Could you convert every line of the records below into a Markdown table with the columns Row and Line, numbering each row and skipping blank lines? Leave the pictures out of it.

───── Source records

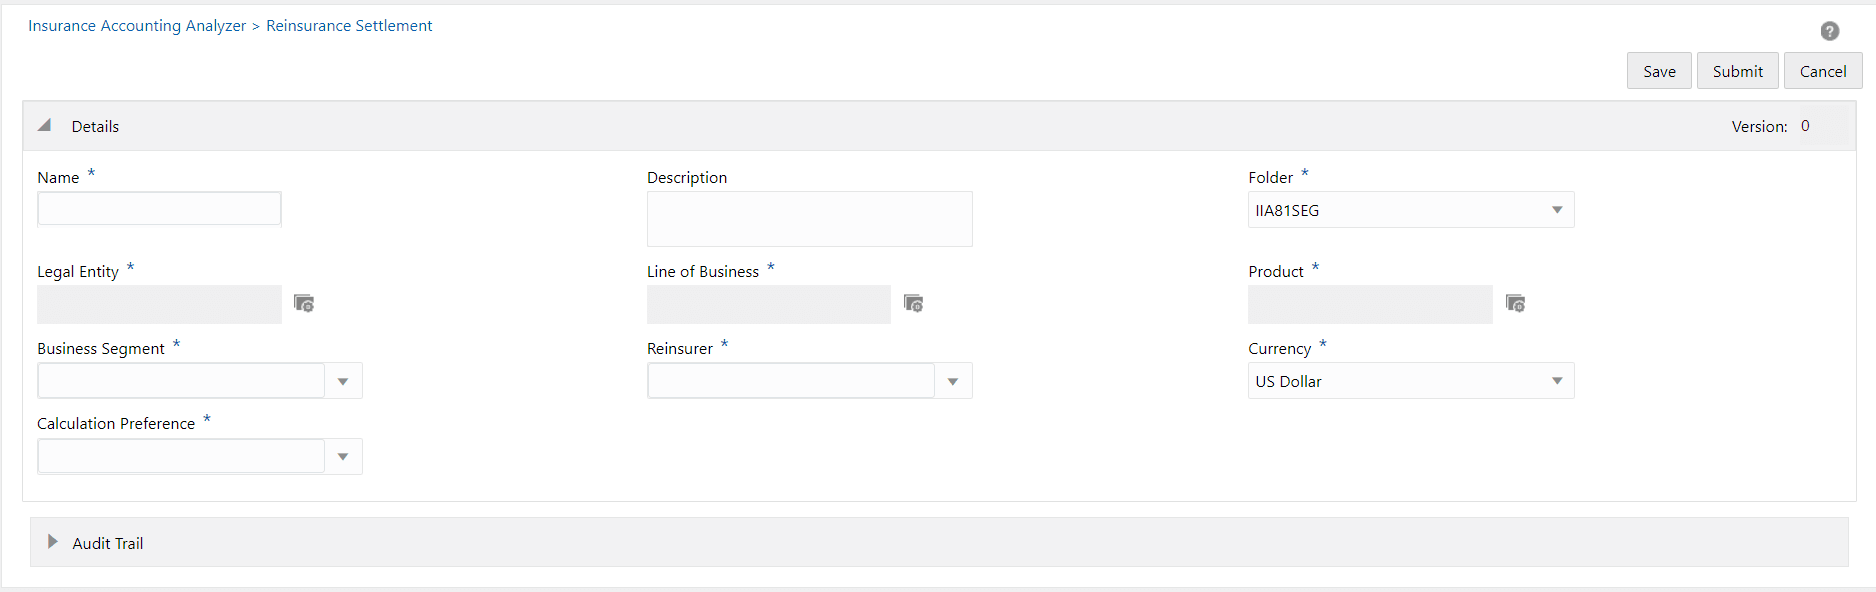
Task: Expand the Audit Trail section
Action: 53,542
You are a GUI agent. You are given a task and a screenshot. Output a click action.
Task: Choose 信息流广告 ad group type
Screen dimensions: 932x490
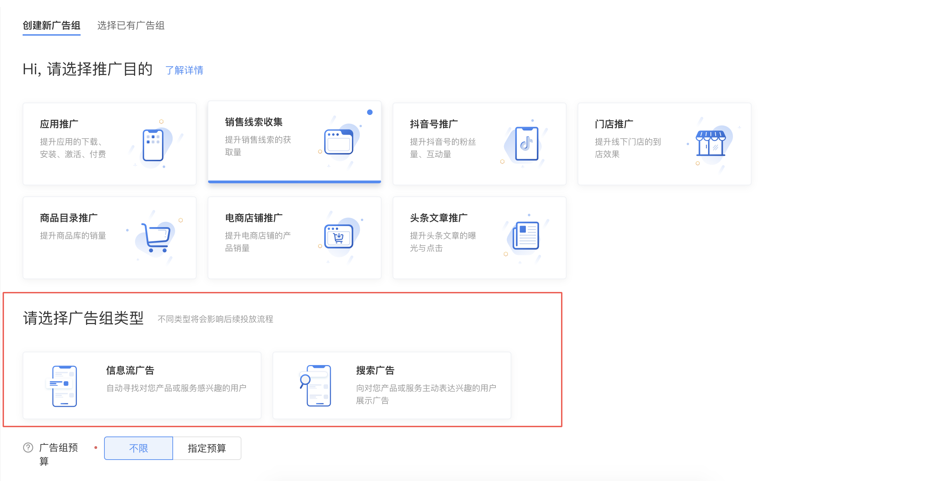point(130,370)
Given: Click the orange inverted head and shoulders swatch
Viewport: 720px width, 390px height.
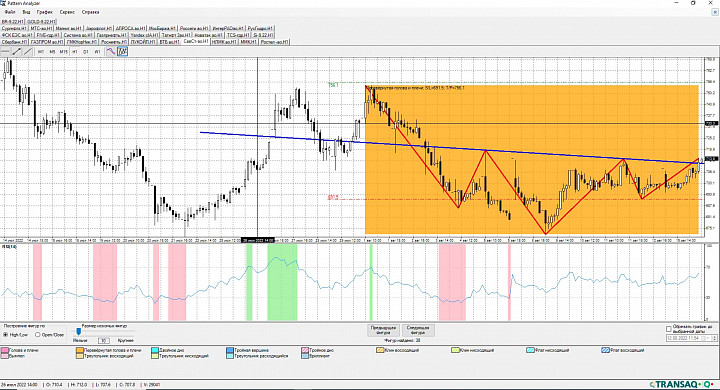Looking at the screenshot, I should point(80,350).
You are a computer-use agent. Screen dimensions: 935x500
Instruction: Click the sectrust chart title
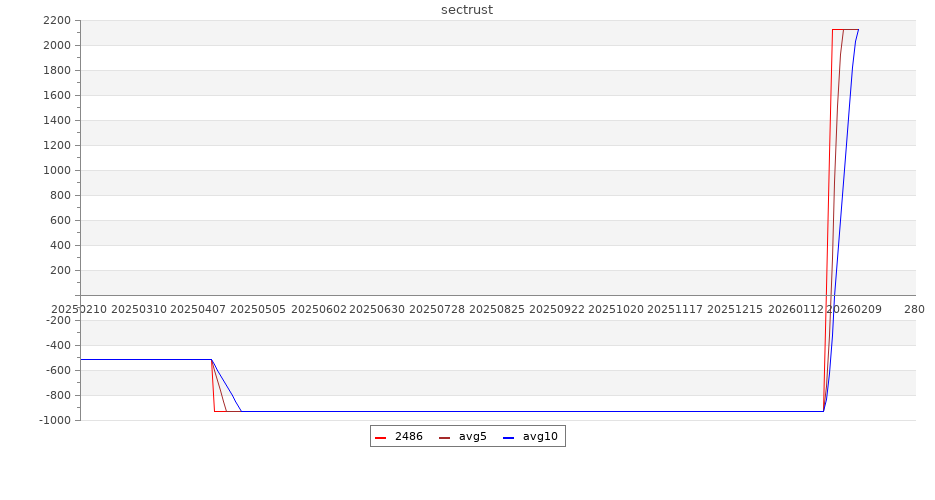coord(467,10)
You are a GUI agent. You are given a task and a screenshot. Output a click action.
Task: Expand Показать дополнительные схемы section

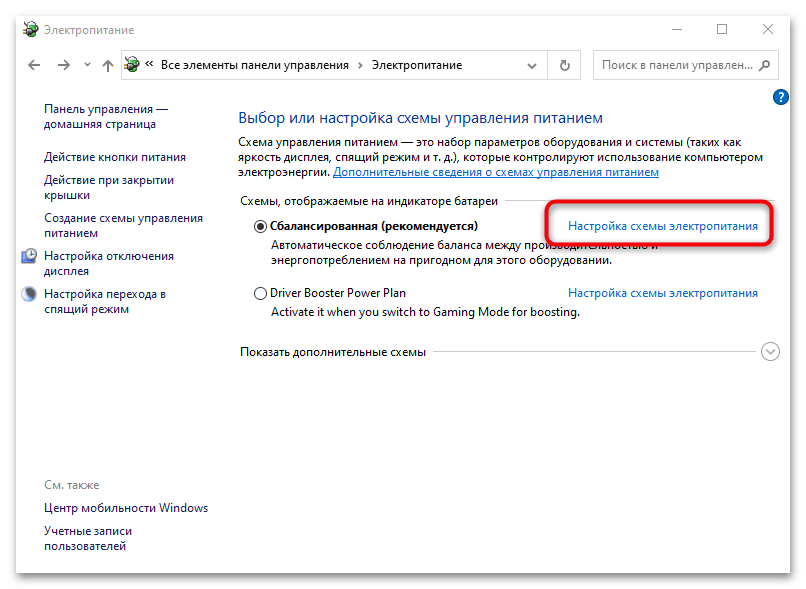769,352
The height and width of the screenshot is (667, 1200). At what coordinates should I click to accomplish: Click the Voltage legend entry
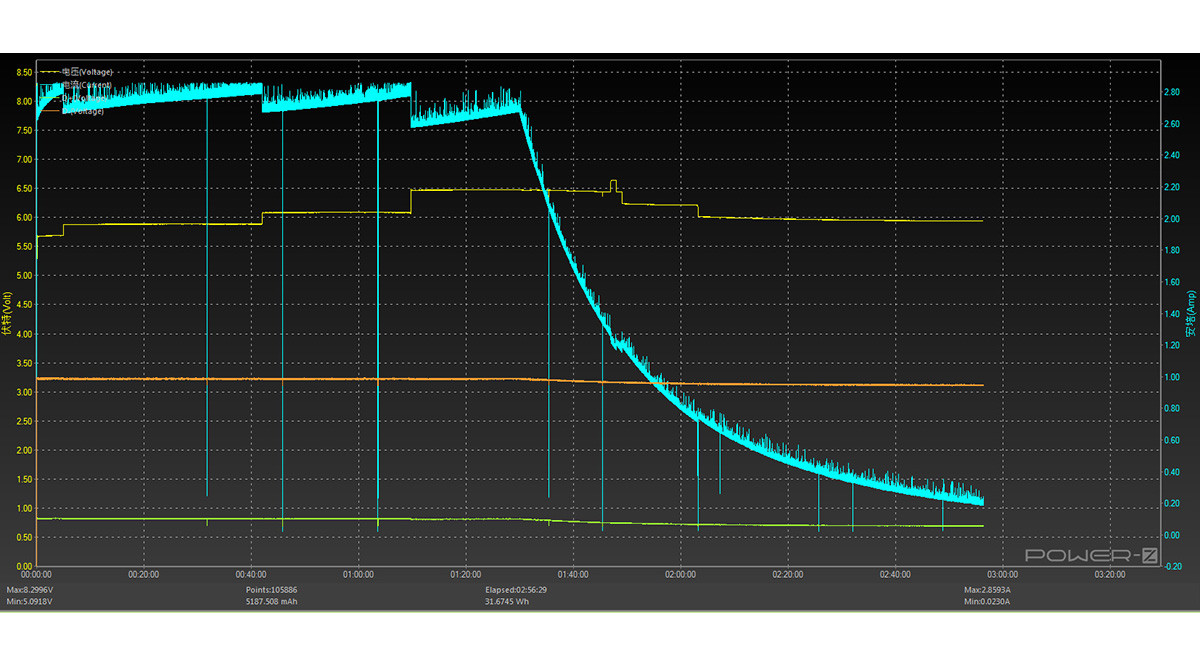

──────────

> _Answer to the exercise_:
| Row | Line |
|---|---|
| 1 | Task: Expand the Audit Trail section |
| 2 | Action: 53,542 |
| 3 | You are a GUI agent. You are given a task and a screenshot. Output a click action. |
| 4 | Task: Choose 信息流广告 ad group type |
| 5 | Screen dimensions: 932x490 |
| 6 | point(130,370) |
| 7 | Given: Click the orange inverted head and shoulders swatch |
| 8 | Viewport: 720px width, 390px height. |
| 9 | Looking at the screenshot, I should point(80,350). |
| 10 | You are a computer-use agent. Screen dimensions: 935x500 |
| 11 | Instruction: Click the sectrust chart title |
| 12 | coord(467,10) |
| 13 | You are a GUI agent. You are given a task and a screenshot. Output a click action. |
| 14 | Task: Expand Показать дополнительные схемы section |
| 15 | 769,352 |
| 16 | The height and width of the screenshot is (667, 1200). At what coordinates should I click to accomplish: Click the Voltage legend entry |